I’m trying to find the angle of rotation of an object (irregular shape, cannot share a picture. It looks sort of like a tree’s trunk, with a thinner base, two branches stemming from the lower middle (different sized branches) and a thicker top area).

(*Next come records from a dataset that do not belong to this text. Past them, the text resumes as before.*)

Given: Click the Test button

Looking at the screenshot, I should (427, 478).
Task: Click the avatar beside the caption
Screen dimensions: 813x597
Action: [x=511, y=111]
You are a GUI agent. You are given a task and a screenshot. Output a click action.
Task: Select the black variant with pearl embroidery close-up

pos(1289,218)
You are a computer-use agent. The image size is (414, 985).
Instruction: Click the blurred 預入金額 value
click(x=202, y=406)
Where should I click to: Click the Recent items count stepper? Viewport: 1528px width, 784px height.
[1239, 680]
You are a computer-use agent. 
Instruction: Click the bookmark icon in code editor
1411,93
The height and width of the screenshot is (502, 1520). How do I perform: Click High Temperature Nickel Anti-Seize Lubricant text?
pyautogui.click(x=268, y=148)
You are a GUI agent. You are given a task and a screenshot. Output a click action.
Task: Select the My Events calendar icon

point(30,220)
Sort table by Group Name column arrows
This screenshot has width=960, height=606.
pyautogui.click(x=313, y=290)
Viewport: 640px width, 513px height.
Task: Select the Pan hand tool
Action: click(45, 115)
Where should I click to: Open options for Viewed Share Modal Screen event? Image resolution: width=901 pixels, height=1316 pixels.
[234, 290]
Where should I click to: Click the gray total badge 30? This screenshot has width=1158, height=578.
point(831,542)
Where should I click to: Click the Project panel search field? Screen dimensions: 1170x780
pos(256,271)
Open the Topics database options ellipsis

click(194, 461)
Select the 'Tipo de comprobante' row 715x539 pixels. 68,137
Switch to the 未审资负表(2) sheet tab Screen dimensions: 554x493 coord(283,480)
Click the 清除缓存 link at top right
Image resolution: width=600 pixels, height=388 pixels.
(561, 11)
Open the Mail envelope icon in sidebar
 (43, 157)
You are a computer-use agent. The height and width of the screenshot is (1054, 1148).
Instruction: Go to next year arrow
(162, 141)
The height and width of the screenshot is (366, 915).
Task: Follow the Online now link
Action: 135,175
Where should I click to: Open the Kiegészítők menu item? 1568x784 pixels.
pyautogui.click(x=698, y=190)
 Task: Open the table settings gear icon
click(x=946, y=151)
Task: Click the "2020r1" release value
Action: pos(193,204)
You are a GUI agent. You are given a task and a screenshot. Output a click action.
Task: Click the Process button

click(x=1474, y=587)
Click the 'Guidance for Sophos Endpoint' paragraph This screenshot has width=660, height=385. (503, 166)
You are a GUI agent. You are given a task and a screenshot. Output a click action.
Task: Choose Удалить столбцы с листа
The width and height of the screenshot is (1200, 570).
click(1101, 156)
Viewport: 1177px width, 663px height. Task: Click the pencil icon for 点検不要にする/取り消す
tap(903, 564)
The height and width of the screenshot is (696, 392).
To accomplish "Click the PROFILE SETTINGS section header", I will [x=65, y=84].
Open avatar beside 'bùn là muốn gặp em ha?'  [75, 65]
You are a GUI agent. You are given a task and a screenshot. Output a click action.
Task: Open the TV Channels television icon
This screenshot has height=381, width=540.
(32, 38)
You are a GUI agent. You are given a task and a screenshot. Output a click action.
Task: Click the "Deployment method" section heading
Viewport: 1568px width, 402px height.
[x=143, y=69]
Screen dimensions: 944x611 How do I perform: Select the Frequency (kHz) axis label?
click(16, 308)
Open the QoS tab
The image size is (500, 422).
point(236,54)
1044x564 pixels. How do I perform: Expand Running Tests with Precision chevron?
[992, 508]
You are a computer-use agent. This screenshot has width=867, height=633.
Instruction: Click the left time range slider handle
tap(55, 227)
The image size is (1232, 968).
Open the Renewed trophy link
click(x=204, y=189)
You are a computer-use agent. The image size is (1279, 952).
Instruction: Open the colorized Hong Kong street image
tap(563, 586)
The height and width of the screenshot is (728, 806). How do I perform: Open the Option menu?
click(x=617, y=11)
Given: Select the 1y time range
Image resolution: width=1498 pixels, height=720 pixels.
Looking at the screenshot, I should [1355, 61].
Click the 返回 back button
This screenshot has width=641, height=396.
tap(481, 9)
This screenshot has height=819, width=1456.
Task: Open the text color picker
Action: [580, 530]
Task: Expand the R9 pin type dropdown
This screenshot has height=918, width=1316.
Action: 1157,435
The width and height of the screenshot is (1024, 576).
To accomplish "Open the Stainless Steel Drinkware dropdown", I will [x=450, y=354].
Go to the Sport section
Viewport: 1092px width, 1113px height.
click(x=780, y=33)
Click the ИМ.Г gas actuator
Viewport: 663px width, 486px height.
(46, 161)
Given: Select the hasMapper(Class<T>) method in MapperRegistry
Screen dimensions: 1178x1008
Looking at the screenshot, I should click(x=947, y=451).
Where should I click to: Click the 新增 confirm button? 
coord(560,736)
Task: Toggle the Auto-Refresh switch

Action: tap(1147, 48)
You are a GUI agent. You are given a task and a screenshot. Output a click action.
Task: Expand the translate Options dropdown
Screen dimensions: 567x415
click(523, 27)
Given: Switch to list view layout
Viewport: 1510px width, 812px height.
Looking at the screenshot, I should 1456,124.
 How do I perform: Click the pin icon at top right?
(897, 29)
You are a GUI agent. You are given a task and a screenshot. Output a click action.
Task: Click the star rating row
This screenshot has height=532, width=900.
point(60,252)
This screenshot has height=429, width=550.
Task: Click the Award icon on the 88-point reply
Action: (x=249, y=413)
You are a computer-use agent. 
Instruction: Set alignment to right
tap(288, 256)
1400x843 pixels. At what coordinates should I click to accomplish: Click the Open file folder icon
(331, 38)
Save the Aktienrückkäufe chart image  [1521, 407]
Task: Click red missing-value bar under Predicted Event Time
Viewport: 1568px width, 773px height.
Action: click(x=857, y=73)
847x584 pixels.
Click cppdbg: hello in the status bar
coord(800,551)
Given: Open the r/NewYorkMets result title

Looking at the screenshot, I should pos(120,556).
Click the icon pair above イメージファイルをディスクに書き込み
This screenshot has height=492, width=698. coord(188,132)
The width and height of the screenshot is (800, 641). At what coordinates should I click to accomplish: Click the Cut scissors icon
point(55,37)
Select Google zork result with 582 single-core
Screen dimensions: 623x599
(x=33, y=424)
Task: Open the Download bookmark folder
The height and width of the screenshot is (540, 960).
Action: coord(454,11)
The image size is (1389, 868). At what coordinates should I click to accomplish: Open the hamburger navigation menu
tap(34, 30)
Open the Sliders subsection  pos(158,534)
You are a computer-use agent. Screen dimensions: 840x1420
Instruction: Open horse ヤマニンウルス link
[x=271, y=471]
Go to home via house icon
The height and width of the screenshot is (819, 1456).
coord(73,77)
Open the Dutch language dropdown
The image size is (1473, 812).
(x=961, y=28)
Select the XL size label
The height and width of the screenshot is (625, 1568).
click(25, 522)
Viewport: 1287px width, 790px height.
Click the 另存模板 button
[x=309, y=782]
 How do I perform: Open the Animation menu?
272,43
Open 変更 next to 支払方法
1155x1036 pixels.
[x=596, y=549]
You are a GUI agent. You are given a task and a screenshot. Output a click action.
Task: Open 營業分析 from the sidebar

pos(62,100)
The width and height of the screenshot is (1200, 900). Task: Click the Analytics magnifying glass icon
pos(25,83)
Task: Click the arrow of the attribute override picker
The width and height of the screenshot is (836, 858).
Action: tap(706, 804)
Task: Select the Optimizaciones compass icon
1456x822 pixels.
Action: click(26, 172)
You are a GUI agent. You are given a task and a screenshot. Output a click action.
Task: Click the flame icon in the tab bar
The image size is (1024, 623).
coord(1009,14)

Currently my code is like this:

```
imgBlur = cv2.GaussianBlur(search_area, (7,7), 1)
imgGray = cv2.cvtColor(imgBlur, cv2.COLOR_BGR2GRAY)
img_canny = cv2.Canny(imgGray,threshold1, threshold2)
kernel = np.ones((5,5))
img_dilated = cv2.dilate(img_canny, kernel, iterations=1)
getContours(img_dilated, img_contour)
def getContours(img, imgContour):
contours, hierarchy = cv2.findContours(img, cv2.RETR_EXTERNAL, cv2.CHAIN_APPROX_NONE)
for cnt in contours:
perimeter = cv2.arcLength(cnt, True)
approx = cv2.approxPolyDP(cnt, 0.02 * perimeter, True)
x,y,w,h = cv2.boundingRect(approx)
bounding_box_area = w*h
if bounding_box_area < 15000 and bounding_box_area > 150:
cv2.drawContours(imgContour, cnt, -1, (255, 0, 255), 2)
cv2.rectangle(imgContour, (x,y), (x+w, y+h), (0,255,0), 2)
[vx, vy, lx, ly] = cv2.fitLine(cnt, cv2.DIST_L2, 0, 0,.01, 0.01)
lefty = int((-lx*vy/vx) + ly)
righty = int(((img.shape[1]-lx)*vy/vx)+ly)
M = cv2.moments(cnt)
cx = cy = 0
if M['m00'] != 0:
cx = int(M['m10']/M['m00'])
cy = int(M['m01']/M['m00'])
cv2.circle(imgContour, (cx, cy), 3, (0, 0, 255), -1)
if lefty < 100000 and righty < 100000:
ret, p1, p2 = cv2.clipLine((x,y,w,h), (img.shape[1]-1,righty), (0,lefty))
cv2.line(imgContour,p1, p2,255,2)
```

So far I managed to get the contour, the bounding box, the centroid and the fit line, but I still cannot find the angle of rotation. I tried all sorts of methods (minAreaRect, angle between fit line and arbitrary axis…): the best I found is this

```
cnt = cnt.reshape(-1, 2).astype(np.float32)
cnt -= np.array([[cx, cy]])
mean, eigenvectors = cv2.PCACompute(cnt - np.array([[cx, cy]]), mean=None)
angle = np.arctan2(eigenvectors[0,1], eigenvectors[0,0]) * 180 / np.pi
if angle < 0:
angle += 360
```

but it has issues with some angles (jumping from 120 to 320, for example).